Yeah, I know 7 is not a large number, but this is the result I got
from running the TPC-DS benchmark.  For the remaining 92 queries in
the benchmark, either the logic in this patch determines that eager
aggregation is not applicable, or the path with eager aggregation is
not the optimal one.  I'd be more than happy if a benchmark query
showed significant performance regression, so it would provide an
opportunity to investigate how the cost estimates are negatively
impacting the final plan and explore ways to avoid or improve that.
If anyone can provide such a benchmark query, I'd be very grateful.
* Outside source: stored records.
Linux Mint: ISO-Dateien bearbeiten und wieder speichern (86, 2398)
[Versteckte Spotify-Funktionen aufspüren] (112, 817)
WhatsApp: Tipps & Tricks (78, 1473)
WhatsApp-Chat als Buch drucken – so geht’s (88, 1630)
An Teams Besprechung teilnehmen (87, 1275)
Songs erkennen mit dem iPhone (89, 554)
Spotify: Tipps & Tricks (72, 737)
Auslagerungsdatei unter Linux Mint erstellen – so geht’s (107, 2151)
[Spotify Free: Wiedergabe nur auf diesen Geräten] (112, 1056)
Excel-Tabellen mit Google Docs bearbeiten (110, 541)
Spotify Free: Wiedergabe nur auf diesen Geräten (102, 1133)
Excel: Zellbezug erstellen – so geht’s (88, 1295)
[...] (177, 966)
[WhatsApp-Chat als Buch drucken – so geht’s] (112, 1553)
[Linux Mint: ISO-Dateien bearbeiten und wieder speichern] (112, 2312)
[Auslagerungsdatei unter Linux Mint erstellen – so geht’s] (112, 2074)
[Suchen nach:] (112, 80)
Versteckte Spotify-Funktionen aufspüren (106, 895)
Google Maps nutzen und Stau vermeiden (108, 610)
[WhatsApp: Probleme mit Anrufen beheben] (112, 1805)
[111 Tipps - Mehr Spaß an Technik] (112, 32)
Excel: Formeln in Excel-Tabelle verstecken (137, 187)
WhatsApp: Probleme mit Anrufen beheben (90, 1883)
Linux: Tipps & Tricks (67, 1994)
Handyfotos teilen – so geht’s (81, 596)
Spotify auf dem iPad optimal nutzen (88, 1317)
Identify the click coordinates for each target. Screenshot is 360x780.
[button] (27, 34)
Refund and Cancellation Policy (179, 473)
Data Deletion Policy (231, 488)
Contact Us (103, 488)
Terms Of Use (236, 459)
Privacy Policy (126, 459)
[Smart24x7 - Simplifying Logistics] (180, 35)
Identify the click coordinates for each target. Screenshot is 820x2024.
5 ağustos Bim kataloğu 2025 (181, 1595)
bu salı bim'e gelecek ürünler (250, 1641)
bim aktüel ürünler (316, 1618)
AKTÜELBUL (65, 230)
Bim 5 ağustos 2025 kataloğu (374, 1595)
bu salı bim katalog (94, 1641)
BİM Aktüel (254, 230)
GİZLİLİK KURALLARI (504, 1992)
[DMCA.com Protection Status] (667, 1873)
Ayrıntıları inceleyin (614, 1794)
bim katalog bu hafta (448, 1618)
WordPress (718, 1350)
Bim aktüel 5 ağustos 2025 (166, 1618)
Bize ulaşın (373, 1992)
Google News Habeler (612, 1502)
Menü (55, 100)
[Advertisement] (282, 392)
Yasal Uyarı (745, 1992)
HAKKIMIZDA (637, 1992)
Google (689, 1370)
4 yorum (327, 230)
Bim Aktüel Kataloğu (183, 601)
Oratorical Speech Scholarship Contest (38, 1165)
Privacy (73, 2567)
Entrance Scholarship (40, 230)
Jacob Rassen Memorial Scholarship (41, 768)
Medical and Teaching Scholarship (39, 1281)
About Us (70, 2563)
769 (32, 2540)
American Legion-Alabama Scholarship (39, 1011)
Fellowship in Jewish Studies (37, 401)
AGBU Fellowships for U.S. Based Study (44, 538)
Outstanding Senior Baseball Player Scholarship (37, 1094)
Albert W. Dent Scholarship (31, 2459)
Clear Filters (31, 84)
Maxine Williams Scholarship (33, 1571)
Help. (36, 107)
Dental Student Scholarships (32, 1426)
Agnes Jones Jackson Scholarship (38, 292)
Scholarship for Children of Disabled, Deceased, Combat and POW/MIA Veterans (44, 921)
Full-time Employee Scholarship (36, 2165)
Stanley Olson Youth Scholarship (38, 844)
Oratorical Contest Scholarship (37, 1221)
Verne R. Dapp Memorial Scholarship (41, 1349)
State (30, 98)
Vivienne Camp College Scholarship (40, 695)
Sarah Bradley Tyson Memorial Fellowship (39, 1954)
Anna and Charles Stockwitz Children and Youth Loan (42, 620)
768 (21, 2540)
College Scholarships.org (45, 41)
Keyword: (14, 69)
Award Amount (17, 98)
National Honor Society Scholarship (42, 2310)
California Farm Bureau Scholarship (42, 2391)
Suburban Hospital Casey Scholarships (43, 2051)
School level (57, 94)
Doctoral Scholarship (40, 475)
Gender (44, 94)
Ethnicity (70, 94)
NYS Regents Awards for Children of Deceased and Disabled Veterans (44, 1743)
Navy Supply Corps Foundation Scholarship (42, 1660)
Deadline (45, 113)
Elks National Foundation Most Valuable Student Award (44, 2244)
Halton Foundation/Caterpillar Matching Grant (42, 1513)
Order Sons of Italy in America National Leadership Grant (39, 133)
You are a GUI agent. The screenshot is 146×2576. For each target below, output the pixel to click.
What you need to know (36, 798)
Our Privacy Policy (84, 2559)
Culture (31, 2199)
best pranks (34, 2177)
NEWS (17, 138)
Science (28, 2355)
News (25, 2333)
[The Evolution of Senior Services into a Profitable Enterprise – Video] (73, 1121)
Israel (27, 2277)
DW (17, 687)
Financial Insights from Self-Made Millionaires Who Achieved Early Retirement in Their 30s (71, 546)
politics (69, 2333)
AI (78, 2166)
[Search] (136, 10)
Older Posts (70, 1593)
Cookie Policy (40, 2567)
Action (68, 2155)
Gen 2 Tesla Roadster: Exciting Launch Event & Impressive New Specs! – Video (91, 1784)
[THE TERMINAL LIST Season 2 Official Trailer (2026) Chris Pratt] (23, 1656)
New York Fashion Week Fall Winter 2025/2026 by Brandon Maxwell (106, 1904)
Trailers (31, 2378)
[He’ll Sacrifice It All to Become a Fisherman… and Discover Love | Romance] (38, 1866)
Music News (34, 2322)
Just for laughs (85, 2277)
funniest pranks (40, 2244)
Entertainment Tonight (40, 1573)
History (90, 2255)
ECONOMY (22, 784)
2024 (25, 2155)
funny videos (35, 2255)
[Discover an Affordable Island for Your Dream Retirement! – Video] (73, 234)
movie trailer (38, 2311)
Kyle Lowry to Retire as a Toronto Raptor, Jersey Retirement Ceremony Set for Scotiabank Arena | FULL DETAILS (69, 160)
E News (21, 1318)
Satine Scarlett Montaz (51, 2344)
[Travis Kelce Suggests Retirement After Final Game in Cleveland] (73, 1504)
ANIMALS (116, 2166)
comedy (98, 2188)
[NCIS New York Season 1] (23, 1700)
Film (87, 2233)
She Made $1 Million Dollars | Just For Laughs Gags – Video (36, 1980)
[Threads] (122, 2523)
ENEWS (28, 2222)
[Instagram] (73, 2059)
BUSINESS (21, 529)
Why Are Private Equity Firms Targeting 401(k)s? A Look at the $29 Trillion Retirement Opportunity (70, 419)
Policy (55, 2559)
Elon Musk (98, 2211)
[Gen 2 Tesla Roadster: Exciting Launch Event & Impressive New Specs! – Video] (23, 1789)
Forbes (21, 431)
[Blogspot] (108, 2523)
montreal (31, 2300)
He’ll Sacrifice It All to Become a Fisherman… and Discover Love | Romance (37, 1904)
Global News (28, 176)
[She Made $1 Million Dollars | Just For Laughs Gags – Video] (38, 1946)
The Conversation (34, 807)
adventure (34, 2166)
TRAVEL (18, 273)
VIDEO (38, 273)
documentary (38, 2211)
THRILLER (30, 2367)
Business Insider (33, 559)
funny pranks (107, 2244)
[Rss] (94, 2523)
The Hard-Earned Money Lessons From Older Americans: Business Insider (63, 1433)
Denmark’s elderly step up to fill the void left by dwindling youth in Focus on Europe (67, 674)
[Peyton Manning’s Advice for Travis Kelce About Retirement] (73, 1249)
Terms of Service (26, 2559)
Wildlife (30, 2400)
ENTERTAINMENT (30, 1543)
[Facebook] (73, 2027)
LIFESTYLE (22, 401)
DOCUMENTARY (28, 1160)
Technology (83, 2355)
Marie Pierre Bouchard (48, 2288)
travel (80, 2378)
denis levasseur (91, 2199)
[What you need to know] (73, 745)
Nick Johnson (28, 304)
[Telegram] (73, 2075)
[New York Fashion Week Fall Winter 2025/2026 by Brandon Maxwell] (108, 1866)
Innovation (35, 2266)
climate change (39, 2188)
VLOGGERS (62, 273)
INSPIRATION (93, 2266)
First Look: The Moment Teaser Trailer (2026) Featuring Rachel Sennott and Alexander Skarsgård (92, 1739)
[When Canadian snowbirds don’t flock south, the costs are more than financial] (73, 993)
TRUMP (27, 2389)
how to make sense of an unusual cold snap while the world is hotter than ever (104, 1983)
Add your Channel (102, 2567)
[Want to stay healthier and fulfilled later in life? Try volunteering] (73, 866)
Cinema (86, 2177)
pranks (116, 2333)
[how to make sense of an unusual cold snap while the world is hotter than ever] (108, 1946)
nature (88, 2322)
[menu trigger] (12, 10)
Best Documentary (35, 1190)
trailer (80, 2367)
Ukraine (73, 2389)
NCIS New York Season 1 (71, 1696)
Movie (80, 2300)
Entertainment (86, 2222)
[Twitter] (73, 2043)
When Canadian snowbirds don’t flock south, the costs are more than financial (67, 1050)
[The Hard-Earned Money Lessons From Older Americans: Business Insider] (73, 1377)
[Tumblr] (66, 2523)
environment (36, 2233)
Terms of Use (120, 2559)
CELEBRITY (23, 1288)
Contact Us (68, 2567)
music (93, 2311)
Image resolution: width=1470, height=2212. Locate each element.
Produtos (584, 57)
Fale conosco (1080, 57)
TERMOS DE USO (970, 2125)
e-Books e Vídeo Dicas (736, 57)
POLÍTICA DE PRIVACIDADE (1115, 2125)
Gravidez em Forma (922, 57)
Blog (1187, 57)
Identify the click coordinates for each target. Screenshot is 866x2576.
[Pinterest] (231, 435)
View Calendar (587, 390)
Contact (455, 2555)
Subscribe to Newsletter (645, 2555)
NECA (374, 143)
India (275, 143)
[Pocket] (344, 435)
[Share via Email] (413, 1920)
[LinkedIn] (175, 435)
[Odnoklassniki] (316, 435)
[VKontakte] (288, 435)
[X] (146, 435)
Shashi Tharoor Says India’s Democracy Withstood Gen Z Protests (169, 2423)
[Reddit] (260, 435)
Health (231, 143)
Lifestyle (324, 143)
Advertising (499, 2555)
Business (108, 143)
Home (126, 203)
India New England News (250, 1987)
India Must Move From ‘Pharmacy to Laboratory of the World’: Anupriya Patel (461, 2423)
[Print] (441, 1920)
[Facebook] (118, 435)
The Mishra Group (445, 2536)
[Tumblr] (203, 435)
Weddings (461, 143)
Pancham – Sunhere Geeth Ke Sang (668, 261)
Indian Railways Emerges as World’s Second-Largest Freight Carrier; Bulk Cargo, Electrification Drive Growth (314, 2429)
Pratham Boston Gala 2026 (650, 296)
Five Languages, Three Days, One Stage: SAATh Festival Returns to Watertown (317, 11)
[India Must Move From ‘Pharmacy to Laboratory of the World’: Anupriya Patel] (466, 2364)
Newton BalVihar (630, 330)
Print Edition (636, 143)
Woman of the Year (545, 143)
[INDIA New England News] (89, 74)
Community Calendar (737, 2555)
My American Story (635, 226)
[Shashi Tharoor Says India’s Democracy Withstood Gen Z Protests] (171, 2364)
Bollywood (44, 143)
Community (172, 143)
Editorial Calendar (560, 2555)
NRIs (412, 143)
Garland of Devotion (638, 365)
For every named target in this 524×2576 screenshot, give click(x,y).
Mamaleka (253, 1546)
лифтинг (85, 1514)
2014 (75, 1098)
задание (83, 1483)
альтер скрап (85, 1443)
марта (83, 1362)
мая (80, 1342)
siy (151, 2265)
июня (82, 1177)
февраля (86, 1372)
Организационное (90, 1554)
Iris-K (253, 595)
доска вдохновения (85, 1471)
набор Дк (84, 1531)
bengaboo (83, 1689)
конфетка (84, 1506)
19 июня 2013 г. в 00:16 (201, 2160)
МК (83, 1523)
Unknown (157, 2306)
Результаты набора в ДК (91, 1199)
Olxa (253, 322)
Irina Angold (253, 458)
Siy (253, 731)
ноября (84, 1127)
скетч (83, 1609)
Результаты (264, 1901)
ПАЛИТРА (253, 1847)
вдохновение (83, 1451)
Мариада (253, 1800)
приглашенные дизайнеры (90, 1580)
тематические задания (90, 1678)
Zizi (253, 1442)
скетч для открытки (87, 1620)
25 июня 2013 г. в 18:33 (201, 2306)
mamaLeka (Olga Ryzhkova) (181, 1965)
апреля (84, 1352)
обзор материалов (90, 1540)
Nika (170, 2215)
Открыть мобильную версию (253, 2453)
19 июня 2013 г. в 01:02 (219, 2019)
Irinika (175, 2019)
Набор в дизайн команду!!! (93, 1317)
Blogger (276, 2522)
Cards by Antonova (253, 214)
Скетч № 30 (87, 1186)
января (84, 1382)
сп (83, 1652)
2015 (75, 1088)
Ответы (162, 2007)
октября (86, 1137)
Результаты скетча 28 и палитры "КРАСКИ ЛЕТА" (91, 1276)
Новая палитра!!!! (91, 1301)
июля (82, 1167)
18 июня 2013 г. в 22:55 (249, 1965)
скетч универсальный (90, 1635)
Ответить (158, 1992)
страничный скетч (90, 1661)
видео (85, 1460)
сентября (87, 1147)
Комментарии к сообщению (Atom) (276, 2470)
Perhaps this is another reason why we should enable this feature by
default, so we can identify such regression issues sooner rather than
later.

> > Actually, I introduced the EAGER_AGGREGATE_RATIO mechanism in October
> > to limit the planning effort for eager aggregation.  For more details,
> > please see [2].
>
> OK, I missed this, but...
>
> > And I don't think it's correct to say that we create a partially
> > grouped rel for every baserel and every joinrel.  This patch includes
> > a bunch of logic to determine whether it's appropriate to create a
> > grouped rel for a base or join rel.  Furthermore, with the
> > EAGER_AGGREGATE_RATIO mechanism, even if creating a grouped rel is
> > possible, we will skip it if the grouped paths are considered not
> > useful.  All of these measures help reduce the number of grouped
> > paths as well as the grouped relations in many cases where eager
> > aggregation would not help a lot.
>
> ...it looks to me like EAGER_AGGREGATE_RATIO is used to set the
> RelAggInfo's agg_useful field, which seems like it happens after the
> RelOptInfo has already been created. I had been looking for something
> that would avoid creating the RelOptInfo in the first place and I
> didn't see it.

Well, from the perspective of planning effort, what really matters is
whether the RelOptInfo for the grouped relation is added to the
PlannerInfo, as it is only then available for further joining in the
join search routine, not whether the RelOptInfo is built or not.
Building the RelOptInfo for a grouped relation is simply a makeNode
call followed by a flat copy; it doesn't require going through the
full process of determining its target list, or constructing its
restrict and join clauses, or calculating size estimates, etc.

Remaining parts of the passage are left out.